Akon singles chronology
| "Day Dreaming" (2009) | "Stuck with Each Other" (2009) | "Silver & Gold" (2009) |

= Stuck with Each Other =

2009 single by Shontelle

"Stuck with Each Other" is the second solo single released by Barbadian singer Shontelle. It was released to radio in the United States on February 10, 2009,
and May 21, 2009 as a single in the United Kingdom. It features R&B singer Akon and is the first single from the re-release of her debut album, Shontelligence. It is also featured on the Confessions of a Shopaholic soundtrack. The song was the second single from Shontelligence in the UK, being added to BBC Radio 1's C-list playlist on April 22, 2009, and has since reached the B-List. "Stuck with Each Other" also reached the A-List of BBC Radio 2's playlist. It became her second top 30 hit in the UK Singles Chart.

==Reception==
David Balls of Digital Spy gave the song 3/5 stars:
After visiting the top ten with 'T-Shirt' earlier this year, it looked as though Shontelle really could follow in the footsteps of her countrywoman Rihanna.

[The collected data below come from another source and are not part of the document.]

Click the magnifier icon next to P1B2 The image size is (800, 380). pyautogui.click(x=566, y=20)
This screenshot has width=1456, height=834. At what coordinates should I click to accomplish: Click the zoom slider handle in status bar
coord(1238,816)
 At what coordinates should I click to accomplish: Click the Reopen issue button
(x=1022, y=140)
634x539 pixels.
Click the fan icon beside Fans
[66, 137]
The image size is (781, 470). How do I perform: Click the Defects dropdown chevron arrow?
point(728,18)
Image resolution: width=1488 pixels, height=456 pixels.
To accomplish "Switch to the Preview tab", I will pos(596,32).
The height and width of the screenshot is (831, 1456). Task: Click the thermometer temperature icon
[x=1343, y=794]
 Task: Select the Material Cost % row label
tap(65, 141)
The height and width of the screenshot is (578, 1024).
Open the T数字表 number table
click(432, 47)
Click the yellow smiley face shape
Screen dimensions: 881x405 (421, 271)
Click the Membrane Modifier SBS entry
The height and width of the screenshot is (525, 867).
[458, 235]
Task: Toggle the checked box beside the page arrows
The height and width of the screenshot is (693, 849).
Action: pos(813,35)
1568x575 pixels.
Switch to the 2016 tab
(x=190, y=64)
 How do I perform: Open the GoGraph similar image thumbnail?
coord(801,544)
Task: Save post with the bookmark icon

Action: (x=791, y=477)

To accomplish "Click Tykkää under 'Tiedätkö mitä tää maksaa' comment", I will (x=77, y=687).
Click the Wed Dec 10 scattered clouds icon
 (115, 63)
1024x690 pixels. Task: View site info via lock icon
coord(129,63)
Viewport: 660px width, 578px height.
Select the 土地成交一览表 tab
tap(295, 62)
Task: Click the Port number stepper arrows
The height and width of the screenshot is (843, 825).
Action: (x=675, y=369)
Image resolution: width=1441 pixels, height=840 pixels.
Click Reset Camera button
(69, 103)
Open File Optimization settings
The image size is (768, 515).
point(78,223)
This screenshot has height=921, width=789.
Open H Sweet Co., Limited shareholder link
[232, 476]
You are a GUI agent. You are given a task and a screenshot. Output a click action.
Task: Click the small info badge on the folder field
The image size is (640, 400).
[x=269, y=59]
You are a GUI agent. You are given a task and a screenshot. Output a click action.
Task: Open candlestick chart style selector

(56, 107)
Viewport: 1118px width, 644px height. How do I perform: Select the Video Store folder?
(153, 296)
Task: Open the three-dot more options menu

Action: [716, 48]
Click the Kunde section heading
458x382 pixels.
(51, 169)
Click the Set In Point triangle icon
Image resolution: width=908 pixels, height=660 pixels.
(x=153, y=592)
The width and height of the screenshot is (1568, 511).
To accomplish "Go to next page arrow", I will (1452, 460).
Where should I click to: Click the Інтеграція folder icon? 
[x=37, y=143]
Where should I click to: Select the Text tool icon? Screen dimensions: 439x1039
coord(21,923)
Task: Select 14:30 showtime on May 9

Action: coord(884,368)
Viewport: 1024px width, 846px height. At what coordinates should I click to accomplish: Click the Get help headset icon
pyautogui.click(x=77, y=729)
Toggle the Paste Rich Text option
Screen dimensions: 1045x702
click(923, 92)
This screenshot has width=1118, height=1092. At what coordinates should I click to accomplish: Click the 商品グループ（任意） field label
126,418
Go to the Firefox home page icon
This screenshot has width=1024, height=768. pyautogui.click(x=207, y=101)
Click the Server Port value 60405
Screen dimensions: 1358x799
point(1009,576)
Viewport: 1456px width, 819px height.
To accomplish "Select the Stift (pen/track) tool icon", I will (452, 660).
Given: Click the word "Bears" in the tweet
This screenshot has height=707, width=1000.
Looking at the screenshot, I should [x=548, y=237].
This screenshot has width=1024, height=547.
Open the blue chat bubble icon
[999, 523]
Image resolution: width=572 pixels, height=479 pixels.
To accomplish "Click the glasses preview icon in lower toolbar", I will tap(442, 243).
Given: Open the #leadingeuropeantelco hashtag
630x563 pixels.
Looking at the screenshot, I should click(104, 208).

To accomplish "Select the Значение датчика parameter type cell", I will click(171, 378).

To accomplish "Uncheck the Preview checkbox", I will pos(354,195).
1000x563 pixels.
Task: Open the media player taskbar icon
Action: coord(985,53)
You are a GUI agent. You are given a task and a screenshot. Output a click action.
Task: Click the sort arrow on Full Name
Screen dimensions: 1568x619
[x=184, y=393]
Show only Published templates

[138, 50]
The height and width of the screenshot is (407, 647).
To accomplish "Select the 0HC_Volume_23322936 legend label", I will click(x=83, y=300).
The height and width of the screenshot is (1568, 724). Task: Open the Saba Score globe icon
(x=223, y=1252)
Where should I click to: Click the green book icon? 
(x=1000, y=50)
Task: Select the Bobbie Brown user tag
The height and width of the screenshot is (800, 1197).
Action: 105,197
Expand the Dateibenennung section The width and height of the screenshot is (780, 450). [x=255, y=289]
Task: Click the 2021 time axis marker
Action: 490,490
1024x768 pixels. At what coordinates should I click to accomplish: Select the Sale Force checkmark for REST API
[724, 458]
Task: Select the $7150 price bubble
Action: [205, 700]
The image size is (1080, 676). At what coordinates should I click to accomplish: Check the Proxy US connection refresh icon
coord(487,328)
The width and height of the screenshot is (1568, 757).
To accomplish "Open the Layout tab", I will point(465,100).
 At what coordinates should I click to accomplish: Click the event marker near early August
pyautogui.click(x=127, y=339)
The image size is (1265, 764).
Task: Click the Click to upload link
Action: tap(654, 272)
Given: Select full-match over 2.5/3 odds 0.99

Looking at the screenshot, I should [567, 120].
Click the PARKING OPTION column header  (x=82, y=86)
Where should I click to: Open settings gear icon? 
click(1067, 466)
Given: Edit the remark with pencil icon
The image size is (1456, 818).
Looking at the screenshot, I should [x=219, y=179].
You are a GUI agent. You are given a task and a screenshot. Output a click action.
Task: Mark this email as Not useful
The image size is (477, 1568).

However, her debut album Shontelligence has thus far failed to crack the top 100 on either side of the Atlantic, so her record company have sprung into panic mode. Deciding the best option would be to draft in an urban heavyweight to raise her profile, Akon's services have been utilised and fingers are being kept firmly crossed. The result is 'Stuck With Each Other', a Diane Warren-penned midtempo R&B tune that could just as easily have been recorded by the Rowlands, Sparks and Hudsons of this world. But having stretched the definition of "generic" and "mind-numbing" on recent releases, Akon comes across surprisingly well here, with the pair delivering a strong and mutually complementary vocal performance. There are more inspiring tracks on Shontelle's album - 'Roll It' being a prime example - so let's hope it's one big porkie when she tells Akon: "There's nothing I'd rather do than stick with you forever."

==Music video==
The music video was directed by Gil Green and was released to Shontelle's official fansite on March 4, 2009.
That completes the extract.